Be sure to hold the other side to these rules, too. Remember, you have ten days from the date of service of a motion to oppose it. See Fla. R. App. P. 9.300(a). If the motion is untimely or inadequate, make sure the Court knows about it.
The Amount Comes Later
When moving for appellate attorney’s fees, don’t bother spending the time to compile your bills and fees. That comes later, after you find out you’ve won. The appellate courts will usually remand to the trial court to determine the amount of fees to be awarded. When that time comes, you’ll need affidavits, including, likely, an affidavit from an expert to support the reasonableness of the fees. The intricacies of how to prove up reasonable attorney’s fees is definitely a post — and perhaps a treatise — unto itself, but I’ve covered the high points here before.
Don’t Forget Costs
Costs can add up, especially if you are the appellant and have paid for the preparation of the record on appeal. This due date is keyed off of the issuance of the mandate, and — this is key — the motion is actually presented to the trial court, not the appellate court:
Costs. Costs shall be taxed in favor of the prevailing party unless the court orders otherwise. Taxable costs shall include
(1) fees for filing and service of process;
(2) charges for preparation of the record;
(3) bond premiums; and
(4) other costs permitted by law.
Costs shall be taxed by the lower tribunal on motion served within 30 days after issuance of the mandate.

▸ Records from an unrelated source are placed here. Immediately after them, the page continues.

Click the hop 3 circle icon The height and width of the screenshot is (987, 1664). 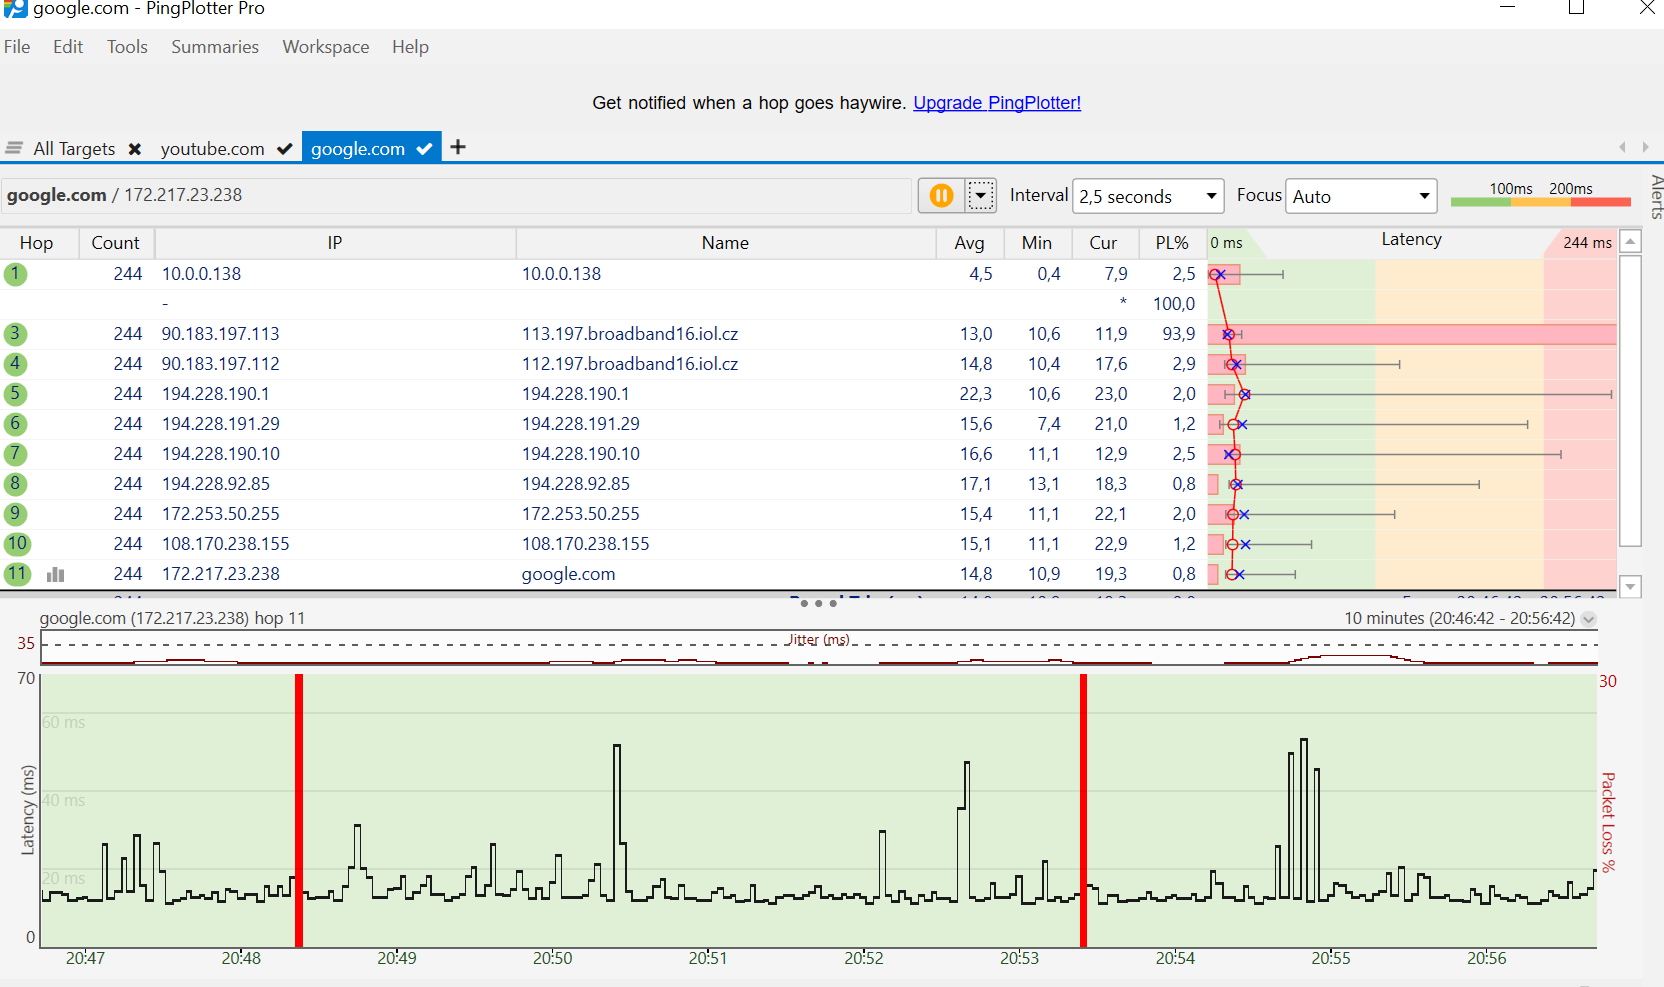(15, 334)
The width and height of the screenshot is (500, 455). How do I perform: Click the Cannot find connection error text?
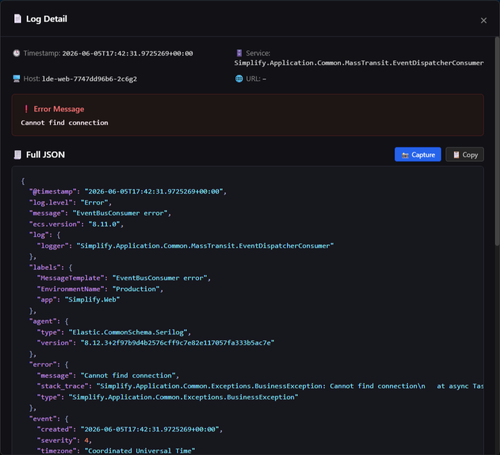click(64, 123)
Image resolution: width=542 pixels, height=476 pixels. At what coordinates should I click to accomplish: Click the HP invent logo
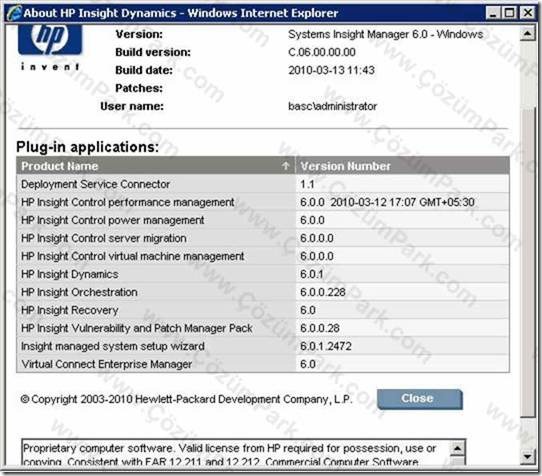point(50,47)
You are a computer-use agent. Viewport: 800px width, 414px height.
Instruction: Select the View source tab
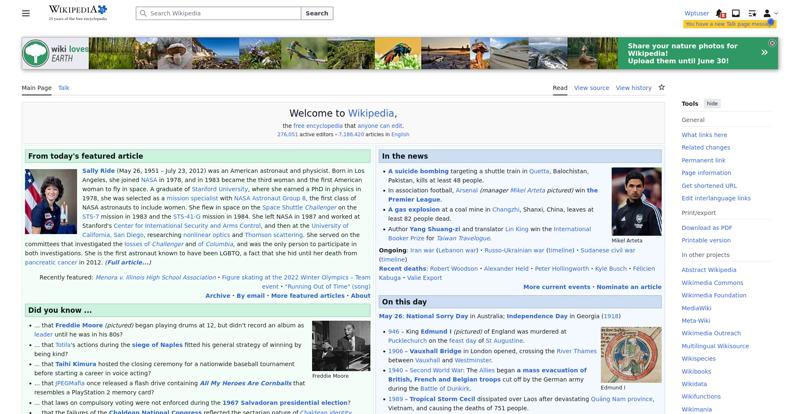click(591, 88)
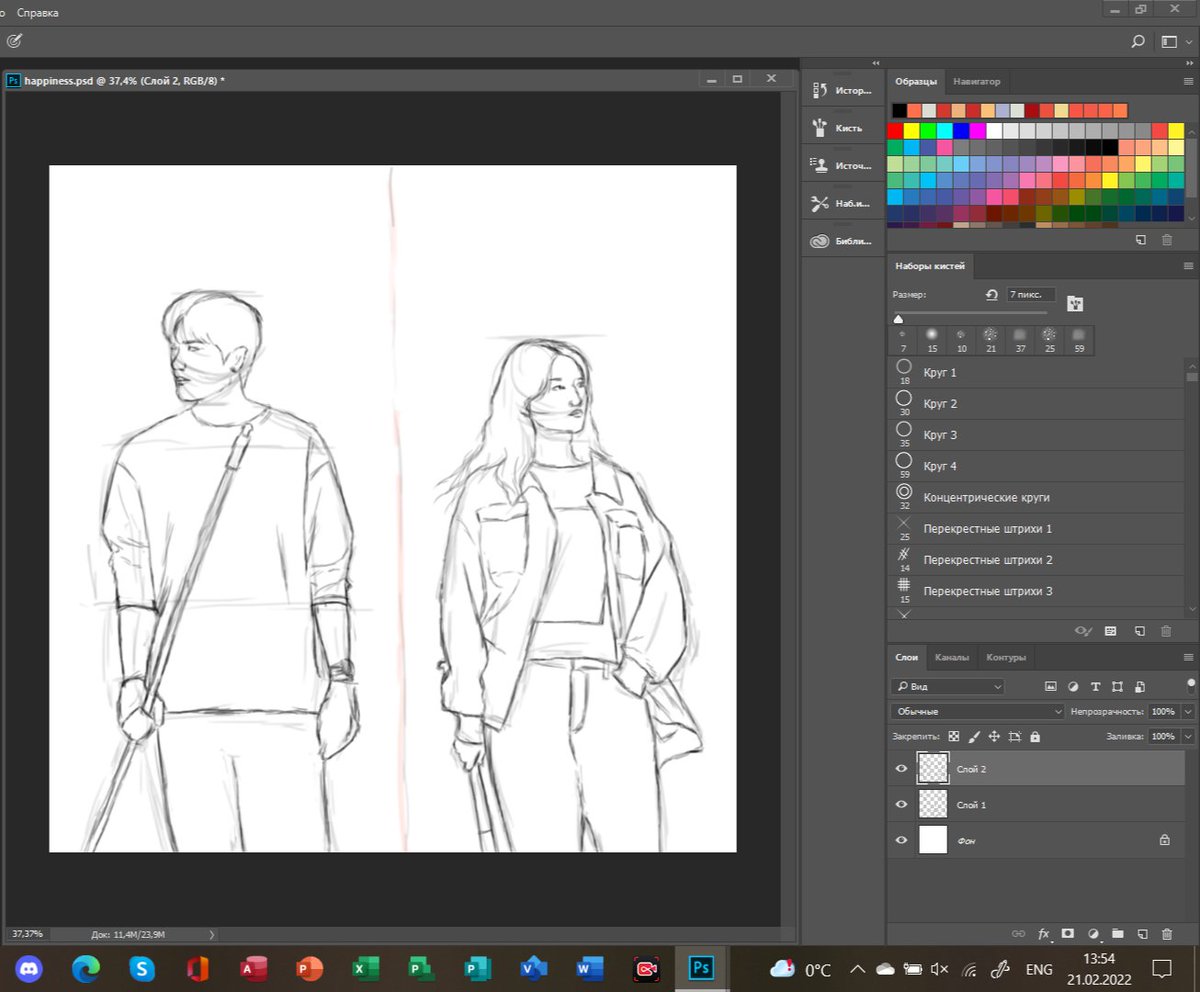Delete layer using trash icon in Слои
The height and width of the screenshot is (992, 1200).
[x=1166, y=933]
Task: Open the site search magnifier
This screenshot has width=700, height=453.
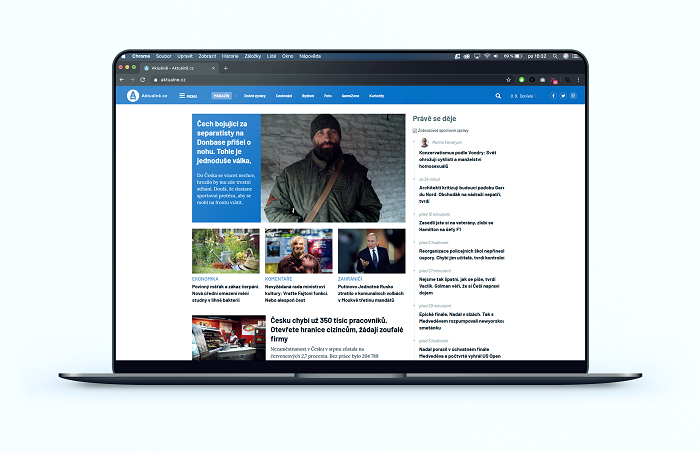Action: coord(498,96)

Fla. R. App. P. 9.400(a). What are “other costs permitted by law”? Good question. The Statewide Uniform Guidelines for Taxation of Costs in Civil Actions [.pdf] provide a good starting point for answering that question. Copying and computer aidied research fees are generally categorized as overhead generally and are not considered taxable costs, but copies of items filed with the court can, in some instances, be taxed.
Also, the “after issuance of the mandate” language can be tricky here. As far as I can tell, the courts of appeals don’t generally issue a mandate on extraordinary writs such as certiorari. On regular appeals, the mandate generally issues within 15 days of the decision. I like to calendar this one for 20 days after the opinion/decision so I don’t have to fight over the issue of issuance of the mandate. Better to be early than late!
Appealing the Award of Appellate Fees or Costs
Thankfully, if you are on the wrong end of an award of attorney’s fees or costs you don’t have to initiate a whole new appeal. Rather, the Courts of Appeal will review a trial court’s award of appellate fees or costs by motion:
(c) Review. Review of orders rendered by the lower tribunal under this rule shall be by motion filed in the court within 30 days of rendition.
This isn’t a model of clarity, but “the court” in this rule refers to the appellate court. The appellate courts do, in fact, regularly review awards of fees and costs pursuant to this rule. And since the awards are generally big ticket, it’s worth doing.
The take home lesson here? When deciding who should handle your appeal, ask your potential lawyer if she or he knows the rules for getting the other side to foot the bill. And if they don’t, go find someone who does. Otherwise, you may be leaving money on the table.
[Note]: Thanks to Natalia from FIU for pointing out a typo!